中でも矢一郎兄さんが素敵でした~!詰めが甘く本番に弱く頑固で融通が利かず生真面目すぎでキレると虎になる長男ですが、何が大事なのかの芯が通ってるから気持ちいい御仁、ていうか御狸(そんな言葉たぶんない)
また、矢三郎君の中に、お父さんの仇を追い詰めるという復讐心がちゃんと根付いていたのも意外といえば意外。「面白きことは良きことなり」を信条に面白おかしく生きてる表面的な顔の裏に、こんな一面があったのね……。

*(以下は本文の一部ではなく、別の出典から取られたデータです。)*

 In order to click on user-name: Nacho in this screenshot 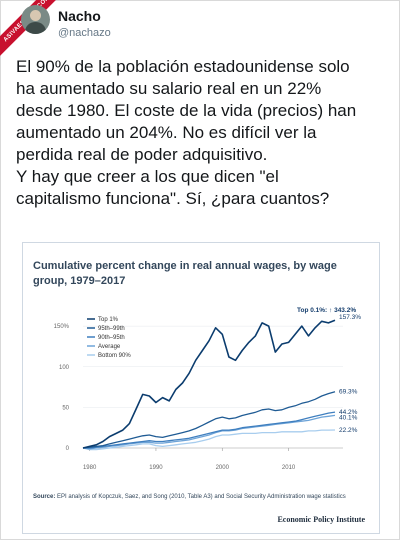, I will do `click(80, 16)`.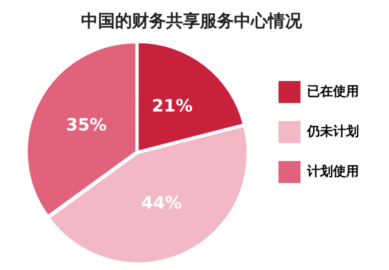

あと、弁天さんへの想いと、狸としての現実的な見方がパラドックス起こしてないところも。

分厚いだけあって、矢三郎くんたち狸の世界の感情移入や、弁天さんと二代目という若い天狗の弱さ脆さ、金曜倶楽部の人間達の鬼のごとき冷酷さと貪欲さ、下衆はどこまでも下衆で、そんな世界に転がる毛玉達の矜持と可愛さ……、そういうものが隅々にまで行き渡っていて、面白かったです本当。

二代目のプライドや立ち居振る舞いがキラッキラしてて、タイトルにあるように二代目が騒動の中心なのかと思いきや、読んでいくうちに分かってくるのは彼がロンドンから京都に帰ってきたことでスイッチが入る狸たち天狗たちの大騒動で、赤玉先生が凛として見えるほどに弁天さんも二代目もまだ若い。
毛玉たちにしても、下鴨四兄弟をはじめ金閣銀閣と海星ちゃん、玉欄さん、とにかくみんな生き生きしてる。
一方。
もはや正確な年齢も分からないようなキャラクタ達の老獪さと破れかぶれな未来のなさ。
若さと老いたる者の見事な対比。
狸鍋にされてもう歳をとらない下鴨総一郎さんと、四兄弟の母上の健全な心根と瑞々しさは、その中間として良いクッションになってるなあ。
この両親だから助け合える四兄弟。
阿呆の血のしからしむるところに従い、人間と天狗と狸達をつなぐもの。

クライマックスからエンディングにかけては、なんだか切なくなりました。

赤玉先生のセリフにしょっちゅう出てくる、「しょうむな(い)」。しょうもない、という関西弁のさらに京言葉ですが(古い大阪の言葉でもあったような……)、舞台は京都でもキャラクタ全員が標準語の中でこの「しょうむな(い)」が山椒のように効いて京都を思い出させてくれますね。